TO BE DONE:
[1] Print the part of the forum thread on book scanning from "Lambda - 1-8-2007" to "sweet alcoholic beverages.".
[2] In the forum thread on book scanning below, why hasn't the man who was scanning sent Ploverone the sample he promised? Answer in one to three sentences.

DOCUMENT SEGMENT:
** start **

He started scanning with the HP flatbed he uses at work and was quickly frustrated. No multiple page tif, bmp, etc. capability and the ocr did a great job on some pages while others, that looked very similar in the book were unrecognizable when interpreted. He had sxanned forty odd pages when the system froze and had to be re-initialized causing a new file to be necessary. He thinks the books should be one file each.

He hasn't bothered to send Ploverone a promised sample because the quality was so disappointing.

He (and I) solicit your recommendations on software/hardware combinations that seem better for scanning articles and books.

We thank you,
CRX

[Edited on 31-7-2007 by chemrox]

Nicodem - 31-7-2007 at 22:23

There already is a thread on this topic.

solo - 1-8-2007 at 05:11

This may not the thread Nicodem alluded to, but here is some help......solo

https://sciencemadness.org/talk/viewthread.php?tid=8104&...

Lambda - 1-8-2007 at 06:38

@chemrox,

Honorable Conrad @Solo has referred to a recent thread, but old bones can be found here:

Making E-books into "real" books:
https://sciencemadness.org/talk/viewthread.php?tid=4070&...

It's a pity, but this thread seems to have passed away prematurely. However, with your request on eBook scanning, maybe some life can be pumped into the brewery so that we can all again enjoy it's sweet alcoholic beverages.

** end **

DATA LISTING:
** start **

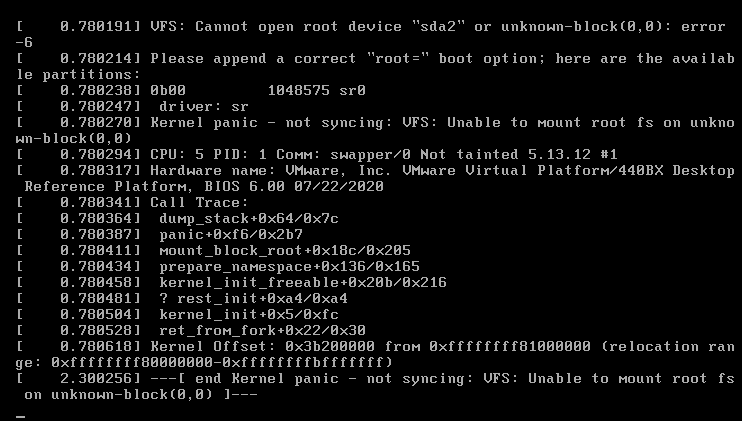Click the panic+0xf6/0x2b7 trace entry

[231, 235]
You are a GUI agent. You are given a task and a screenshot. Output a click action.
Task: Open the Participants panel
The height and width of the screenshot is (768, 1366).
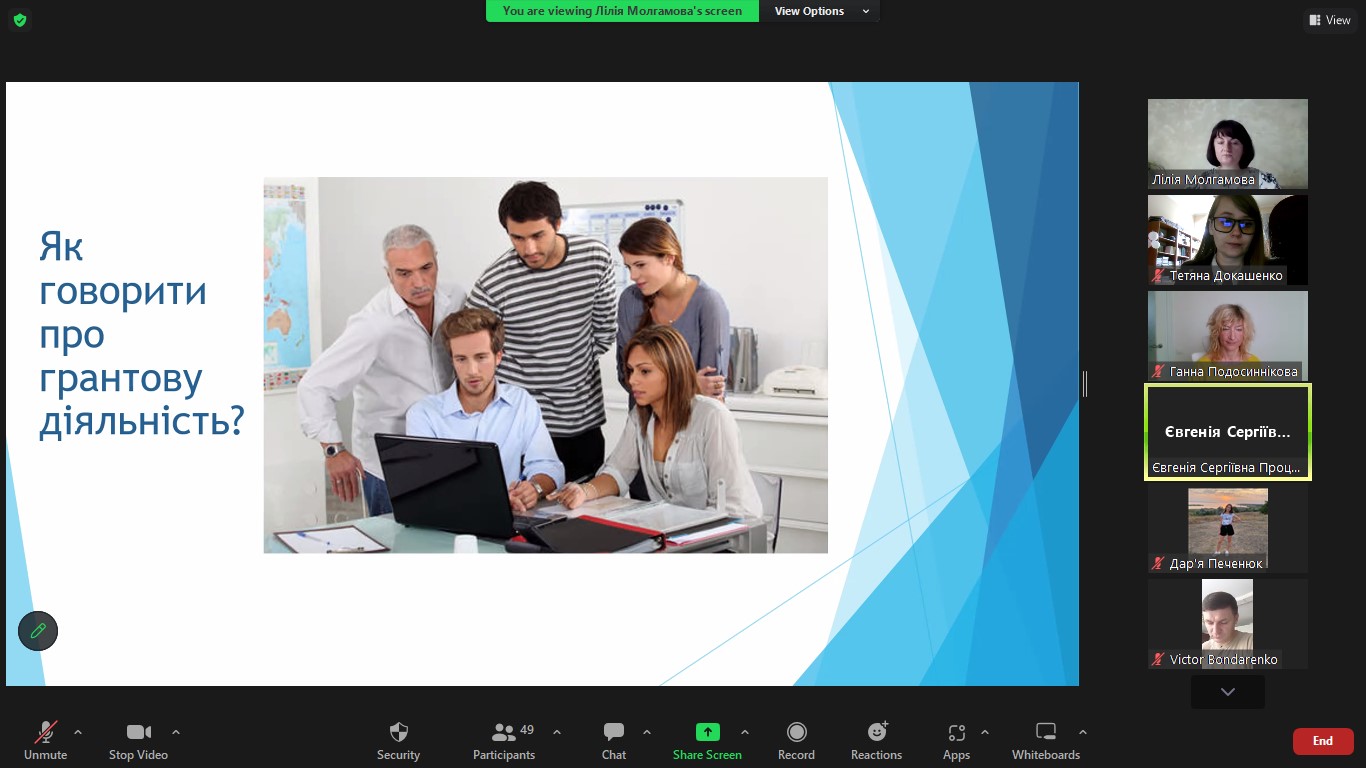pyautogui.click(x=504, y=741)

** end **
** start **

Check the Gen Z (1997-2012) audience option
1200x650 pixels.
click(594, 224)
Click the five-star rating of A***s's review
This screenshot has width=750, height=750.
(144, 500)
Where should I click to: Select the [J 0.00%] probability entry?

** end **
** start **

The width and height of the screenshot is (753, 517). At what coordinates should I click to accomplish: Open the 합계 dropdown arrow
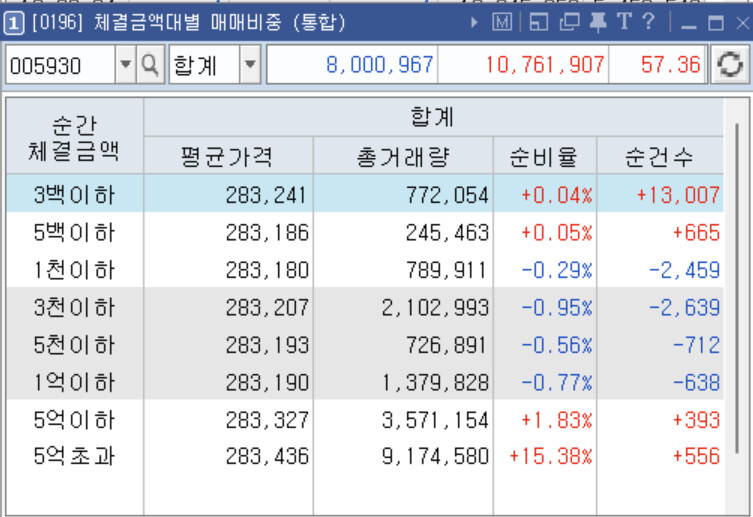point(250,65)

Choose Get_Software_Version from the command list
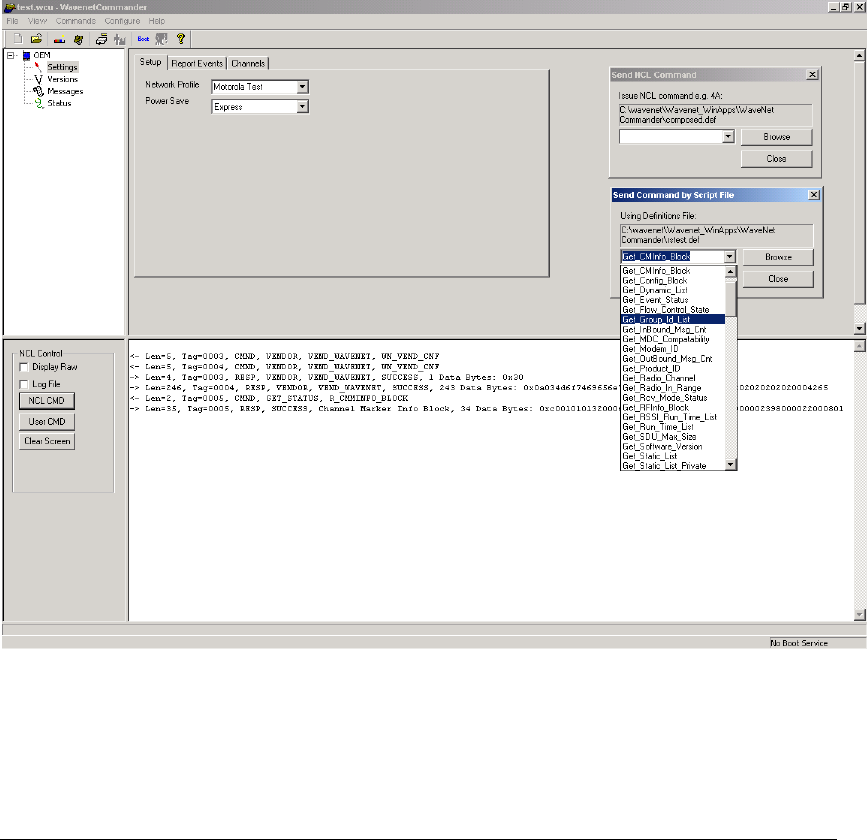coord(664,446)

** end **

ANSWERS:
[1]
Lambda - 1-8-2007 at 06:38

@chemrox,

Honorable Conrad @Solo has referred to a recent thread, but old bones can be found here:

Making E-books into "real" books:
https://sciencemadness.org/talk/viewthread.php?tid=4070&...

It's a pity, but this thread seems to have passed away prematurely. However, with your request on eBook scanning, maybe some life can be pumped into the brewery so that we can all again enjoy it's sweet alcoholic beverages.

[2] He hasn't bothered to send the promised sample because the quality of his scans was so disappointing.